The 9th Circuit, in Mayo v. PCC Structurals, Inc, recently issued an employer victory involving facts that seem more like television than real life. The story goes like this:

An employee was diagnosed with a major depressive disorder in 1999, but was able to properly perform his job with the help of medication and counseling. Everything was fine at work until 2010, when the employee began to feel that his supervisor was bullying him. The employee told co-workers that he wanted to kill his boss, specifying that he was going to bring a shotgun to work and blow his supervisor’s head off.

The employee’s co-workers did the right thing and reported these statements to HR. When asked about the threats, the employee said that he could not be sure that he wouldn’t attempt to carry out the shooting in the future. The police were called, the employee was taken into custody for six days, and then spent two months on Family Medical Leave Act (FMLA) leave. The employee was then cleared to return to work and his therapist recommended that he be assigned to a different supervisor.  (I’m sure the feeling was mutual!)  Following his return from FMLA, he was fired.

We all know what happens next. The employee brought an Americans with Disabilities Act claim, arguing that his threats were the direct result of his major depressive disorder and that his employer failed to accommodate him by allowing him to be placed under a different supervisor. The employee’s claim failed, however, for a major reason: he was unable to show that he could perform the essential functions of his job with or without a reasonable accommodation and was therefore not a “qualified individual” under the ADA. The 9th Circuit affirmed the lower court’s ruling, stating, “An essential function of almost every job is the ability to appropriately handle stress and interact with others.”

Death threats against your supervisor because you’re feeling bullied? Not going to cut it.

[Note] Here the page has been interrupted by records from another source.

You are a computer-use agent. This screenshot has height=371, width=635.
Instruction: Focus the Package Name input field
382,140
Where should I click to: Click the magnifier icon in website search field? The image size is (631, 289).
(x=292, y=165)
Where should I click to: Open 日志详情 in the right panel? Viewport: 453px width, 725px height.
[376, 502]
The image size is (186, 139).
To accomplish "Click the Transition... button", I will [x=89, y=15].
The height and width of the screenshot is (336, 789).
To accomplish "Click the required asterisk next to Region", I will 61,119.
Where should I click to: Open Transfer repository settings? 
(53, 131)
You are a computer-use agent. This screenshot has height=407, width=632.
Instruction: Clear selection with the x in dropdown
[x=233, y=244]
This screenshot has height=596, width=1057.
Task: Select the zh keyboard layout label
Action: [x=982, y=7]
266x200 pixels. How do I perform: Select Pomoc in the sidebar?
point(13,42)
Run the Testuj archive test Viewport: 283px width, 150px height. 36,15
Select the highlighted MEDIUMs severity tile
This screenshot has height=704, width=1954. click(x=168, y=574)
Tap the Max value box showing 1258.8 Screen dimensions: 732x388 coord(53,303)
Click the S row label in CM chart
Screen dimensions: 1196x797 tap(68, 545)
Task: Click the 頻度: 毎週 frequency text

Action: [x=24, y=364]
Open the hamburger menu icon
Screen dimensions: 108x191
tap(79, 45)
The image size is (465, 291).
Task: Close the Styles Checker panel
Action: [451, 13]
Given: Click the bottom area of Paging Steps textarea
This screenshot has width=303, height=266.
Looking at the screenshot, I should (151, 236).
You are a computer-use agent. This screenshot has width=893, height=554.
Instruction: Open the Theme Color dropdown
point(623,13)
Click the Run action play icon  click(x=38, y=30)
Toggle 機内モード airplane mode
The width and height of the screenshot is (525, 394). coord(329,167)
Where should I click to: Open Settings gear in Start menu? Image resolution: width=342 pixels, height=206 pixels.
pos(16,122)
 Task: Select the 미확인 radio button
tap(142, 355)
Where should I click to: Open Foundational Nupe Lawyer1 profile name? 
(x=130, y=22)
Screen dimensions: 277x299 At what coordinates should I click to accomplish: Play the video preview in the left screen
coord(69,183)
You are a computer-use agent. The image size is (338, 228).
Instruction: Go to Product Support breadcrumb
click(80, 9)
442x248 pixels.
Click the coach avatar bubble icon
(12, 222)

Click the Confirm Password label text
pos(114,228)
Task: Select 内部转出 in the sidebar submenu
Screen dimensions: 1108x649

The Court also noted that even when threatening comments can be attributed to a disability, like a depressive disorder, the employee’s inability to handle stress and interact with others renders him unable to perform the essential functions of the job. Therefore, in an extreme case like this, there may be no viable claim under the ADA. The 9th Circuit’s ruling in the Mayo case is in-line with several other circuits which have held that an employer cannot be forced to choose between accommodating a disability and creating an unsafe work environment for the rest of its employees. However, employers should note that the 9th Circuit’s ruling does not mean that all forms of misconduct fall outside of ADA protection. This decision applies to misconduct that takes the form of violence, such as the expression of homicide or similar acts at the work place.  A rude or unpleasant employee whose behavior can be attributed to a mental disability may still be deemed a “qualified individual” under the ADA, requiring the employer to engage in the interactive process and offer reasonable accommodation.